§ SUPPLIED PASSAGE:
——

Rukhadze judgment a timely reminder of fiduciary duties and the 'profit rule'

In a much anticipated and significant judgment, the United Kingdom Supreme Court this week confirmed in Rukhadze and Others v Recovery Partners GP Ltd and another [2025] UKSC 10 that the existing law requiring errant fiduciaries to account to their principal for any profits which they obtain by virtue of their role remains appropriate and, indeed, is in the ascendant. 

In Rukhadze, three impugned directors were found at first instance to have exploited a business opportunity available to their principal company, Recovery Partners, and in so doing obtained a net profit of USD 179m.

After being permitted an equitable allowance reflective of their work and skill, they were ordered to pay the remaining USD 134m plus interest to Recovery Partners.

After unsuccessfully appealing to the Court of Appeal, the directors appealed to the Supreme Court, where they argued, amongst other things, that the long settled so-called 'profit rule' was both unduly severe and old fashioned. They argued that the introduction of a ‘but for’ element to the test for liability would cure these defects.

——

§ DATA SHOWN:
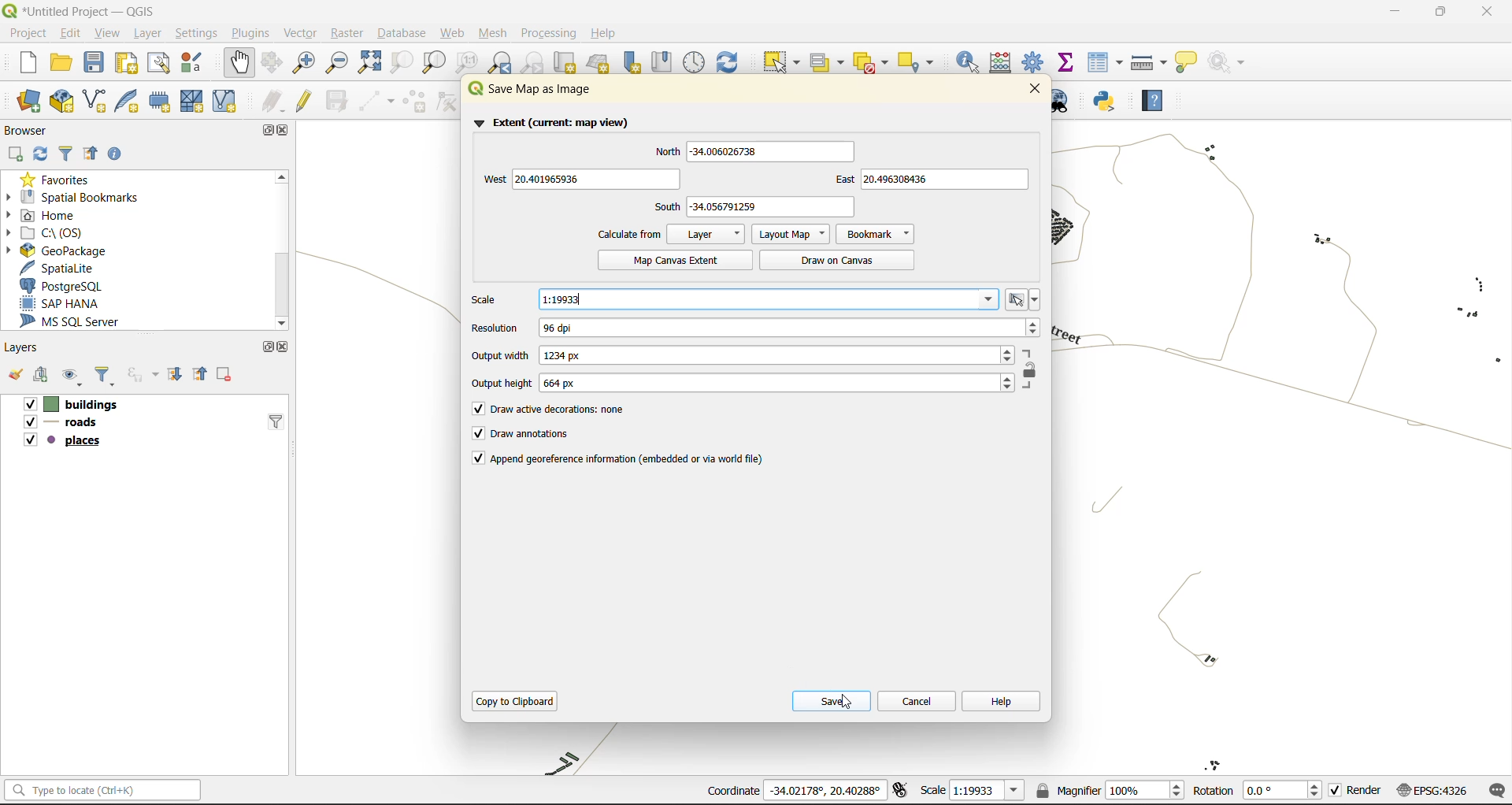 Image resolution: width=1512 pixels, height=805 pixels. Describe the element at coordinates (124, 62) in the screenshot. I see `print layout` at that location.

——

§ YOUR TASKS:
a – Which numbers are written in digits in the article on the Rukhadze judgment? List each one in the order it appears.
b – Continue the article on the Rukhadze judgment and fiduciary duties from its final sentence.
The lines above play no part in what is asked here.

§ RESULTS FOR THE EXERCISE:
a –
2025
10
179 (USD 179m)
134 (USD 134m)

b –
Whilst the seven members of the Supreme Court differed in their reasoning, the appeal was unanimously dismissed. It is clear, therefore, that the 'profits rule' and its consequences survive notwithstanding their accepted severity. Indeed, it is apparent that severity is a central part of its continuing attraction.

Fiduciaries, whether trustees or directors, should therefore heed the decision in Rukhadze as a timely reminder that the courts are unlikely to sympathise with those who deviate from their core duty of 'single-minded loyalty' to profit at their principal's expense and that the consequences of so doing, whether in the civil or regulatory sphere, remain severe.

Particular care should be taken by those who, in the ordinary course of their business, owe fiduciary duties to many similar entities each of whom could conceivably take advantage of any business opportunities of which the fiduciary becomes aware.

Moreover, local fiduciaries should note that the spectre of reputational damage arising from litigation (and impliedly therefore regulatory action) has been rejected as a sufficient deterrent to breaches of duty. Monetary awards, commensurate with the profits improperly obtained by the fiduciary, remain, in the Supreme Court's view, the most effective deterrent and will no doubt remain the default remedy.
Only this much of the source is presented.